◆ **Written request**
Please quote every line of the listing below verbatim.
**** Provided records
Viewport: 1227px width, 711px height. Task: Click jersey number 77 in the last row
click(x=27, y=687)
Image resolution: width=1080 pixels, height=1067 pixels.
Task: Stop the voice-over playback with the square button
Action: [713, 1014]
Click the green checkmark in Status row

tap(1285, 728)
********
◆ **Final result**
Viewport: 1227px width, 711px height. Task: Click jersey number 77 in the last row
click(x=27, y=687)
Image resolution: width=1080 pixels, height=1067 pixels.
Task: Stop the voice-over playback with the square button
Action: [713, 1014]
Click the green checkmark in Status row

tap(1285, 728)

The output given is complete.